Good accountants, Price says, recognize that it’s not just about the bottom line but the whole picture. UNT Dallas will not sacrifice quality for cost, he says. But the hope is to become something new, something different.

“If this university attempts to operate just as another four-year university, we’re going to have a terrible time,” Price says. “Education has become a very competitive environment. So in order for us to be a winner, a leader, we need to be at the forefront of change.”

The 21st Century Commission plans to finalize its recommendations by summer, setting forth the most fundamental details of UNT Dallas. Already, some things appear certain. UNT Dallas will have a competitive admissions process, rather than admitting every student. It will have core humanities requirements, with students learning about Hemingway and history, along with pursuing professional paths. Some portion of the students’ education will be delivered online, and some portion will occur in real classrooms. The school will have dorms and strive to become a residential campus.

The school hopes to gain its accreditation at the end of this year and begin offering its own unique courses by fall 2013. As the university grows, it will continue to add buildings. DART plans to extend its Blue Line to the campus in 2019, at which point planners expect to attract more serious interest from developers. One concern is the lack of infrastructure such as water and sewer lines in the area, a costly obstacle for developers. Mayor Rawlings says he plans to add this project to the city’s next bond program, perhaps as early as this year.

Most everyone agrees that significant hurdles still stand in the way of UNT Dallas.

President Price is concerned about money. The $1 million in pro bono help from Bain ran out in January. He has enough money to get through this month, and then he must regroup. He worries about the difficulty of attracting vital funds to a school that doesn’t have a robust group of alumni. He plans to take his case to local business leaders, hoping to convince them of the university’s worth.
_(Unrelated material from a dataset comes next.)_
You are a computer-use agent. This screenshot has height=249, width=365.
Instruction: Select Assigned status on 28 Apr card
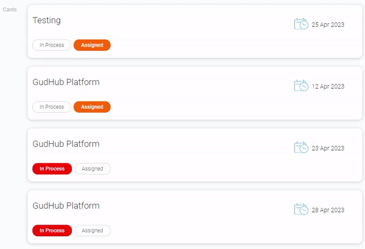coord(92,231)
“What we need more than anything is a Mark Cuban or a Perot,” Price says. “Somebody who says, ‘By God, I want to be a part of this legacy.’ ”

He notes how vital the McDermott family had been in the growth of UTD in Richardson. “We need a McDermott family,” Price says. “In fact, we need several.”

UNT System Chancellor Jackson worries about focus. With multiple ongoing projects—not only UNT Dallas, but also the law school—he worries about the university stretching itself too thin, falling back into the very pattern it’s trying to avoid.

And he worries about geography.

Jackson grew up in Oak Cliff, a few miles from the campus. “I know the area,” he says, “and I love the area.” But there are people, he says, who have never crossed the Trinity River except to drive to a football game in Austin. They don’t know what’s off I-35 in Oak Cliff, or South Dallas, or Cedar Hill. They’re not aware of the topography that affords spectacular views of the city, or the nice, middle-class neighborhoods that surround the university, Jackson says. “And they’re certainly not aware of the two buildings we have built, unless we’re imaginative enough to bring them to our campus,” he says.

When the university has thousands of students on its land someday, it may be the largest employer in the southern half of Dallas, anchoring the kind of healthy developments that unfold for miles along the city’s north half.

“We will all be better off,” Jackson says, “when we live in a city where job opportunities are distributed more evenly. Where people don’t have to drive so far to shop for their families. Where there are really good grocery stores convenient to every single neighborhood. That will affect the quality of all our schools, from kindergarten to college.”

Perhaps the greatest challenge of all will be skepticism.

“Because,” Jackson says, “people in the north will say, ‘But it’s down there.’ ”

Write to [email protected].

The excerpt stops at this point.